▶ [What needs to be done] In your copy, leave out the pictures and repeat the entries below exactly.

-------- Records provided

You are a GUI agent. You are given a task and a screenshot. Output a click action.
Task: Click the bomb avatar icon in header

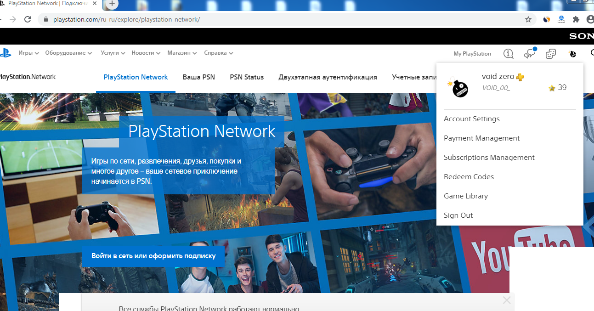(572, 54)
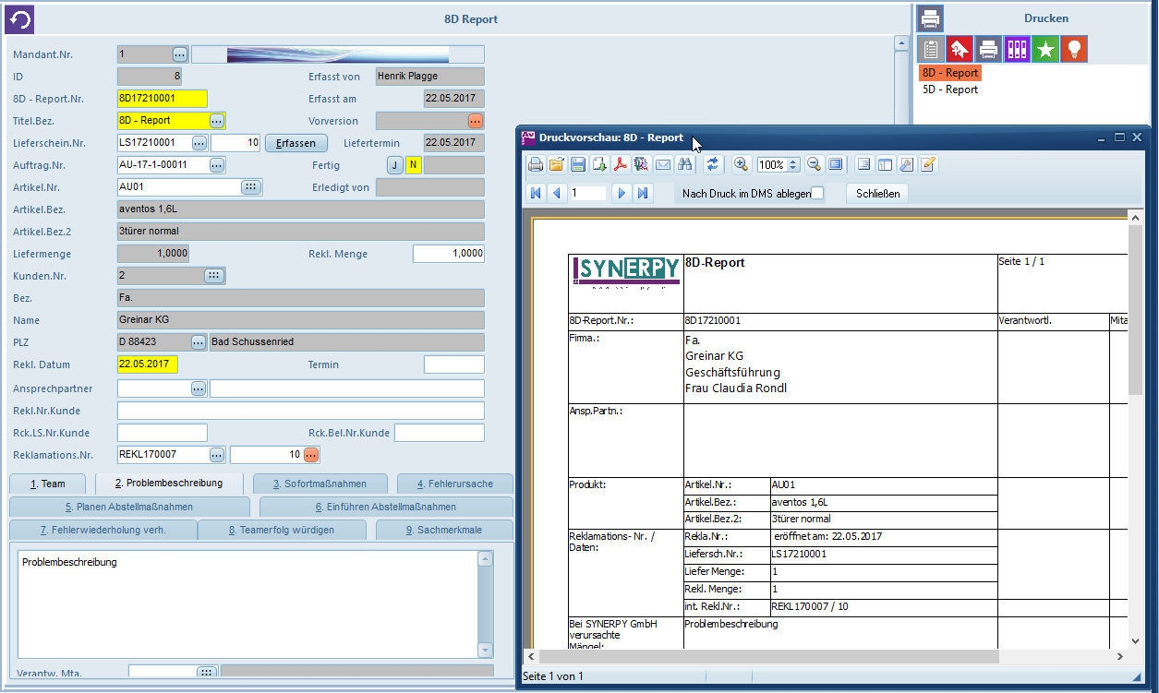Set Fertig to N
The height and width of the screenshot is (693, 1159).
(414, 165)
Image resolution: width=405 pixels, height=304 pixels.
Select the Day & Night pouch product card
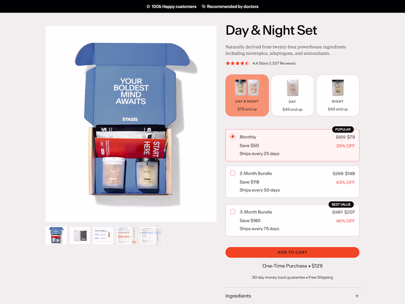coord(247,95)
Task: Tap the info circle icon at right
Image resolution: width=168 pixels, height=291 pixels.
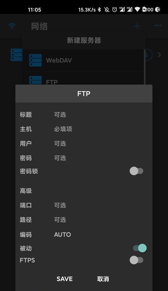Action: click(149, 55)
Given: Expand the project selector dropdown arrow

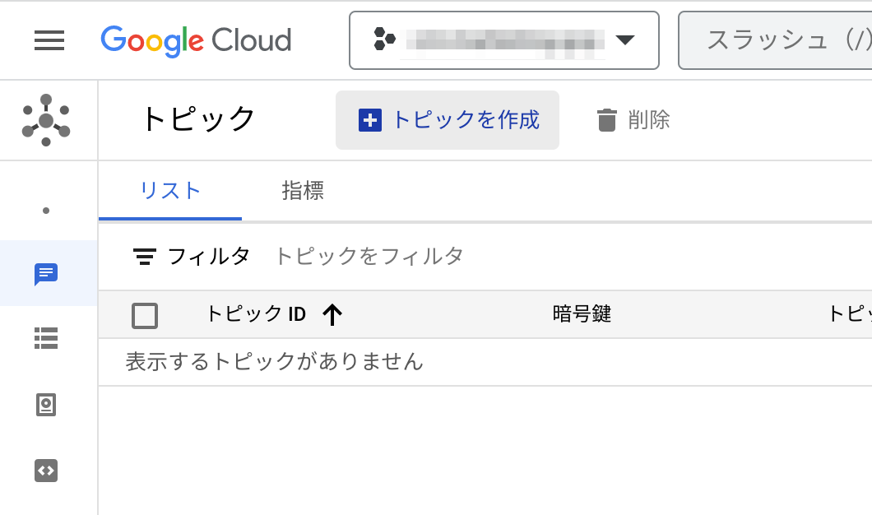Looking at the screenshot, I should 625,40.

----------------

▶ [Output of the task]
You are a GUI agent. You are given a task and a screenshot. Output a click action.
Task: Click the bomb avatar icon in header

(572, 54)
Set Fertig to N
The height and width of the screenshot is (693, 1159).
(414, 165)
Image resolution: width=405 pixels, height=304 pixels.
Select the Day & Night pouch product card
coord(247,95)
Task: Tap the info circle icon at right
Image resolution: width=168 pixels, height=291 pixels.
Action: click(149, 55)
Given: Expand the project selector dropdown arrow

Looking at the screenshot, I should 625,40.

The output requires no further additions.